1. Law, Religion.—From the dawn of the science of law it has been influenced by religion or antagonism to religion. This is very evident in the ancient laws of Babylonia, Egypt, Phenicia, Israel, India, and Ireland. It would be impossible to make a study of the law of any of said countries without gaining a knowledge of its religious system, whether pagan or otherwise.[3]
2. Religions.—Ancient nations might be classified into pagan and those that worshiped the universal God. However, some of the nations at one time were pagan and at other times had a fair conception of the supernatural. Also, in Egypt, the class of higher culture and education believed in the one omnipotent and omniscient Being, but [pg 014] the populace, who could be controlled more readily by flattering them in their notions and giving their childish conceptions full sway, worshiped idols.[4]

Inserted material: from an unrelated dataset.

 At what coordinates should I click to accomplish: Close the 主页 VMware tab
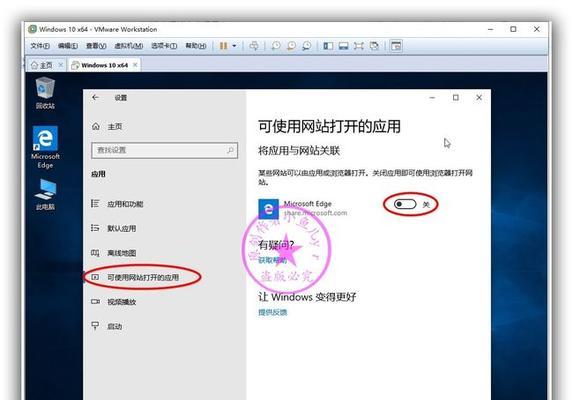point(61,65)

3. Authority, Right.—In those nations where the ruling authority had the proper conception of the Almighty, there was a strong, persistent growth of law upon the basis of natural right; while in the pagan nations laws were arbitrary and despotic.[5]
4. Philosophical Foundations.—The laws of Greece, down to the time of Plato, were thoroughly pagan. But, following the philosophical foundations laid by Plato and Aristotle, unintentionally and unwittingly the laws of Greece became imbued with the spirit of natural law.[6]
5. Rome, Natural Justice.—Prior to the introduction of Grecian law into Rome, the laws of that nation were pagan. Grecian law from its introduction to the time of Octavius was the civilizing element of the empire. Then it took a turn for the worse, the element of natural justice being reduced and the element of arbitrary rule becoming dominant.[7]
6. Canon Law.—We will now turn to the first period of canon law, which covers the early history of the Church up to the reign of Constantine the Great.[8]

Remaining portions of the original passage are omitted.